Nous avions quitté Klone sur le projet acoustique "Unplugged" qui apparaissait comme la suite logique de "Here Comes The Sun". Cette expérience n’aura pas été qu’une simple parenthèse dans la carrière des Poitevins puisque le format allégé du groupe qui a officié sur "Unplugged" est celui que l’on retrouve dans le neuvième album. De telle sorte que les deux guitaristes Guillaume Bernard et Aldrick Guadagnino ainsi que le chanteur Yann Ligner s’affichent en trio comme le noyau dur de Klone autour duquel gravite une section rythmique autour de l’incontournable Morgan Barthet. Autre bouleversement important, qui n’est peut-être pas décorrélé du changement de style du groupe, la signature chez le label anglais Kscope. Tout ce contexte est la toile de fond du nouvel album de Klone qui s’intitule "Le Grand Voyage".
Bien que le titre du disque soit en français, l’intégralité des textes est en anglais. Ceux-ci éclairent ce choix de nom en décrivant le désordre du monde qui impacte l’humanité et l’introspection intérieure qui peut conduire à l’émancipation. La musique permet l’incarnation totale de ces thématiques en réitérant le dosage efficient qui rentre dans la composition des morceaux de "Here Comes The Sun". En effet, la forte filiation entre les deux albums s’imprime dans les ambiances atmosphériques nourries à la réverbération, les tempi souvent lents ou les registres vocaux qui renforcent la profondeur intimiste et solennelle de la musique.
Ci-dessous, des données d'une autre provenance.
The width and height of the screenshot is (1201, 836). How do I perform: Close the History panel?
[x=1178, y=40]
Mais "Le Grand Voyage" cultive tout de même quelques éléments qui permettent de ne pas (trop) les confondre.
On ne s’appesantira pas sur ‘Breach’, ‘Sealed’, ‘Sad And Slow’ ou ‘Silver Gate’ dont les développements similaires sous forme de mid-tempi sombres perpétuent l’expérience initiée par "Here Comes The Sun". Le reste de l’album cristallise l’intérêt principal de ce "Grand Voyage" avec des variations plaisantes et des montées finales intenses qui appuient la fibre originelle des Poitevins comme dans l’épique ‘Yonder’ à la dimension cinématographique bien rendue dans la vidéo, ‘Indelible’ et ses appoints de saxophone lumineux et son groove trop rarement mis en valeur ou le puissant ‘The Great Oblivion’ qui renoue avec la vibration rock d’antan.
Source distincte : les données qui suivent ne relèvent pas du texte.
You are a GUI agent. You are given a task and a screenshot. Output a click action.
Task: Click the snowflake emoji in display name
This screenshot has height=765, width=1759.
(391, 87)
Il y a deux autres traits caractéristiques du "Grand Voyage" qui tendent à l’en distinguer de "Here Comes The Sun". Le premier concerne l’apport rythmique de Morgan Berthet dont le jeu ajoute une tonalité charnelle et terrestre à la mélancolie entretenue dans le disque, alors que Florent Marcadet appuyait la légèreté et l’ampleur qui élevait la composition de Klone dans des sphères plus éthérées, vaporeuses et chimériques. La seconde nuance réside dans les arrangements et les orchestrations qui trouvent ici une place idéale, notamment dans les finals de ‘Yonder’ ou du très réussi ‘Keystone’, pour contrebalancer la pesanteur que nous pointions juste avant.
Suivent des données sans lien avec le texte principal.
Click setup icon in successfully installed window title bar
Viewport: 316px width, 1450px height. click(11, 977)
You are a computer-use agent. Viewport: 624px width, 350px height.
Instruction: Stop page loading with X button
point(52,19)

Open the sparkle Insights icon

"Le Grand Voyage" s’inscrit dans la continuité du cheminement inauguré par "Here Comes The Sun". Plusieurs titres lui sont clairement rattachés alors que d’autres marquent d’une part une inclinaison (légère mais réelle) à revenir aux racines rock de Klone, d’autre part une ambition épique et symphonique innovante. Contrairement à "Here Comes The Sun" dont l’orientation radicale agissait comme une franche coupure avec le passé, "Le Grand Voyage" vogue entre deux états qui ne sont pas encore clairement tranchés. Cet album ainsi que tout l’environnement autour du groupe laissent à penser que le grand voyage dans lequel nous embarque Klone est loin d’être terminé.